On my 10-year old laptop with x86_64 Haswell CPU instead I get
julia> @time LinearAlgebra.peakflops(4096; ntrials=3)
2.947837 seconds (33 allocations: 768.001 MiB, 0.27% gc time)
1.4948372787025372e11
Note the 20x difference in the total time to finish the 3 mat muls and the FLOPS delivered.
Having played with some riscv64 boards lately I can’t say I’m very impressed by their performance at the moment for numerical workloads (and let’s not talk about compilation latency, I started a new build of LLVM 20 hours ago and it’s still at 80%), and I wouldn’t expect a major leap from the laptop you found.

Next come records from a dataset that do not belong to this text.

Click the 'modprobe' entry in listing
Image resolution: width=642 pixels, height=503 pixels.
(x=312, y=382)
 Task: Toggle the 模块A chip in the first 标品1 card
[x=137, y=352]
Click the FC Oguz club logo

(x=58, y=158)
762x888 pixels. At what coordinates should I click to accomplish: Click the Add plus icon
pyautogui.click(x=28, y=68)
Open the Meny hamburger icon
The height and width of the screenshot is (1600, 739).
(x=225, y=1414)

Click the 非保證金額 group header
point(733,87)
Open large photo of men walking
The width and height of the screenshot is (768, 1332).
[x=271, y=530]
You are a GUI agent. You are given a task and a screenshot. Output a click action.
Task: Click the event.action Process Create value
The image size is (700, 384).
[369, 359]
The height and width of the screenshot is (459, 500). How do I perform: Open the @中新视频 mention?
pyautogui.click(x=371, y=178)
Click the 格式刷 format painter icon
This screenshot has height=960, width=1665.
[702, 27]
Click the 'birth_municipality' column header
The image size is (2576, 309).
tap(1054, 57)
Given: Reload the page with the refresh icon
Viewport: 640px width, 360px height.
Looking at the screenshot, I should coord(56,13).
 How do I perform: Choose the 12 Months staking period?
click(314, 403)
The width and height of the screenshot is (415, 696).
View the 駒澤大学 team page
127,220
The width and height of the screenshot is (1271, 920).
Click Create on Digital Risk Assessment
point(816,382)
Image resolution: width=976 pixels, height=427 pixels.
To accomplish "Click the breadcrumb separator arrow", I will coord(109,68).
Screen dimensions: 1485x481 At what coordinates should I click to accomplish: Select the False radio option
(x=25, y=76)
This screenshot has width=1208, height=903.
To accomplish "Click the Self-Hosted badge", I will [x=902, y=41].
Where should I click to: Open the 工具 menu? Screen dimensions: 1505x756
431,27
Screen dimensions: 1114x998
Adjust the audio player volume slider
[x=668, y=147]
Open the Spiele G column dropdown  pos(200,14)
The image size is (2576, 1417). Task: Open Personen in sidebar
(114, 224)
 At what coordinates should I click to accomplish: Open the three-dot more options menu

With this I’m not saying things can’t improve, I’m very much hopeful they will because I find this architecture interesting also because of its openness aspect, but reality at the moment is very bleak as much as vendors sprinkle “high performance” around. Current riscv64 boards are usable to play around with them, but for heavy numerical workloads are still very disappointing. Unless you have loads of cores and use them as cheap and efficient accelerators (competitive with high-powered GPUs when you factor in cost and/or energy usage) rather than main CPU, which is what a few vendors are doing already.